Yo por entonces no comprendía del todo su importancia. Pero la restauración del lugar sagrado de los kogi no es casualidad. Las evidencias científicas confirman ahora la intuición de Plotkin. Para proteger de la destrucción las selvas tropicales de Sudamérica —el pulmón terrestre del planeta que absorbe cada año el CO2 equivalente a 25 años de emisiones de los coches—, lo mejor es dejar su gestión en manos de sus pueblos indígenas.

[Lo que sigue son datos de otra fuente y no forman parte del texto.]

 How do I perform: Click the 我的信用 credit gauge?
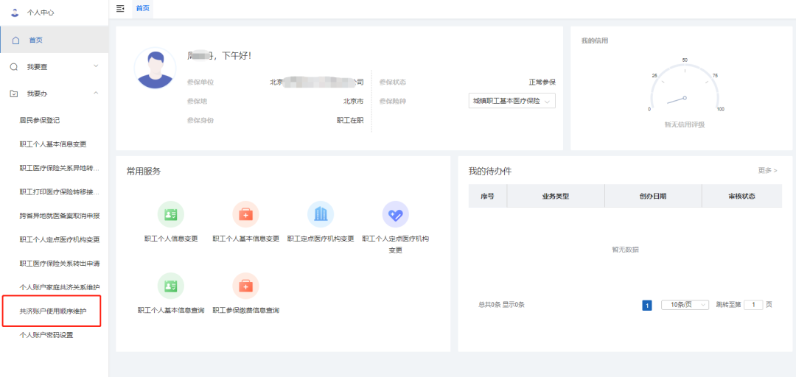point(685,92)
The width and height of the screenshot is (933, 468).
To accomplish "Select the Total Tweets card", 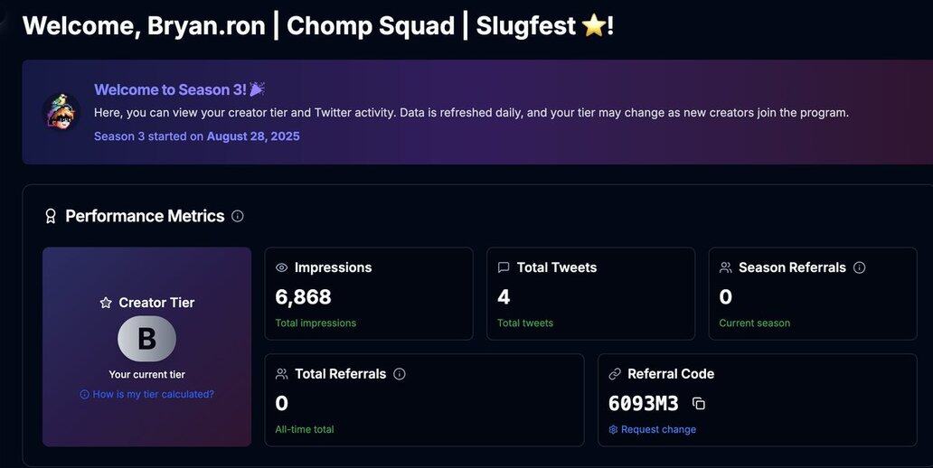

Su influencia es incluso visible desde el espacio. “Allí donde los indígenas tienen acceso a los derechos totales de propiedad, la deforestación resultó un 66% menor”, concluye Kathryn Baragwanath, investigadora de la Universidad de California en San Diego y autora de un estudio que analiza imágenes de satélite y que recoge la revista Proceedings.
La evidencia es abrumadora. El Parque Indígena de Xingú, en Brasil, fue creado en 1961. El satélite recoge un oasis verde, sostenido por el manejo que los indígenas desarrollan en su interior con la ayuda de ACT. Allí donde no llega la mano de los locales se extiende la tierra macilenta y devastada, víctima de la explotación de la agricultura a gran escala.
Los efectos se ven en otros lugares bajo el control indígena, asegura Hazbun. En la Amazonia peruana, la deforestación se redujo a la mitad en apenas cinco años; en Bolivia, Brasil y Colombia fue tres veces menor en poco más de una década. En este último país, casi el 90% de los territorios indígenas tiene cobertura forestal. Los científicos ya hablan de un cambio de chip: las reservas naturales en regiones tan sensibles e importantes contra el cambio climático deben incluir la gestión de los indígenas como garantía de supervivencia.